Along the way, Mr. Pickens developed an innovative but controversial way to make millions. He would target a company with weak management, buy a significant stake, take it over, build new management, operational techniques and efficiencies, sell it and make money. In the early 1980s, the so-called hostile takeover was common in the business world but new to the oil and gas industry. Mr. Pickens’ opponents labeled him a corporate raider and greenmailer who used the threat of a takeover to obtain a company.

“Boone wasn’t a corporate raider; he was a shareholder activist,” Holder said. “He understood that companies belong to the shareholders. Sure, he made money on the deals, but so did the shareholders.” 

Mr. Pickens fought his accusers, and the media jumped into the fray, making him a household name. He became a regular on talk shows, putting the oil and gas business and himself in the national spotlight. Time magazine put him on the cover in 1985, and Mr. Pickens put big companies on his takeover target list: Gulf Oil, UNOCAL, Phillips, Newmont Mining, Diamond Shamrock and Japanese automaker Koito. His mantra was “predictability leads to failure.” The Holdenville lessons in risk taking from his father were turning him into a billionaire. In 1997, Mr. Pickens expanded his wealth in a new direction, creating the hedge fund investment company BP Capital. 

Along the way there were successes and failures.
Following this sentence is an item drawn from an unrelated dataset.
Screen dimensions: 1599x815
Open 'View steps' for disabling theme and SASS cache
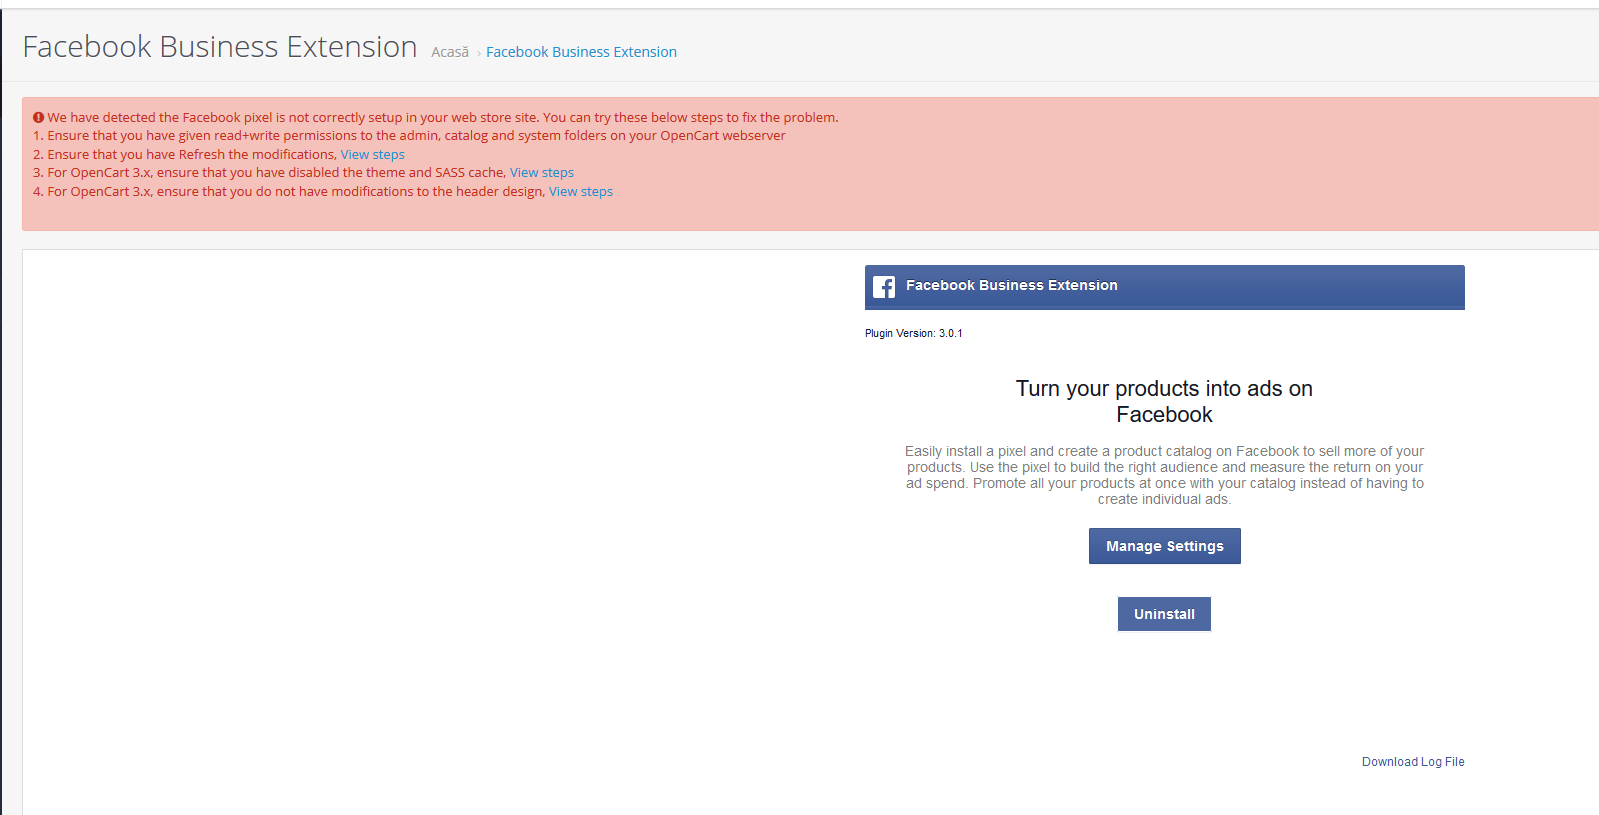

Mr. Pickens acknowledged the downs:

“I’ve drilled my fair share of (dry) holes! Mr. Pickens’ mother, Grace Marcaline, preached generosity to her son, telling him to never forget where he came from. He listened.

One of Mr. Pickens’ most memorable “Booneisms,” as his friends like to call his words: “I believe one of the reasons I was put on this earth was to make money and to be generous with it.” 

“All told, Boone Pickens donated more than $652 million to OSU academics and athletics,” Holder said. “His innovative giving/matching program inspired an unprecedented level of OSU alumni and friends to also make charitable gifts. Such innovation created a nearly $2 billion impact on Oklahoma State. 

“Boone invested in our faculty and students and transformed the university,” Hargis said. “Boone Pickens restored the pride in Oklahoma State.” 

Later Years

In 2008, Mr. Pickens transitioned from petroleum to alternative energy sources with the Pickens Plan, an energy policy campaign to reduce the nation’s dependence on foreign oil in favor of alternative fuels such as wind power and natural gas. 

Mr. Pickens wrote two books: Boone in 1987, and The First Billion Is the Hardest: Reflections on a Life of Comebacks and America’s Energy Future in 2008, considered a run for Texas governor and was inducted into the Oklahoma Hall of Fame in 2003. 

A series of small strokes beginning in late 2016 and a “Texas-size fall” (his words) in 2017 slowly began taking his energy but never diminished his drive and determination.

In 2018, he handed off BP Capital management, put his beloved ranch in the Texas Panhandle up for sale for $250 million and moved his childhood house from Holdenville to OSU, near the Karsten Creek golf course, where he was buried Sept. 26. On Sept. 11, 2019, Thomas Boone Pickens II died at age 91 in his Dallas home. He leaves behind three daughters and two sons, 11 grandchildren and three great-grandchildren. 

His family lost a patriarch. 

His friends lost a loyal friend. 

His university lost a benevolent humanitarian. 

And America lost a giant.

Boone Pickens’ childhood home
In 2018, Boone Pickens’ childhood home was moved from Holdenville, Oklahoma, to the Karsten Creek property where Mr. Pickens was laid to rest.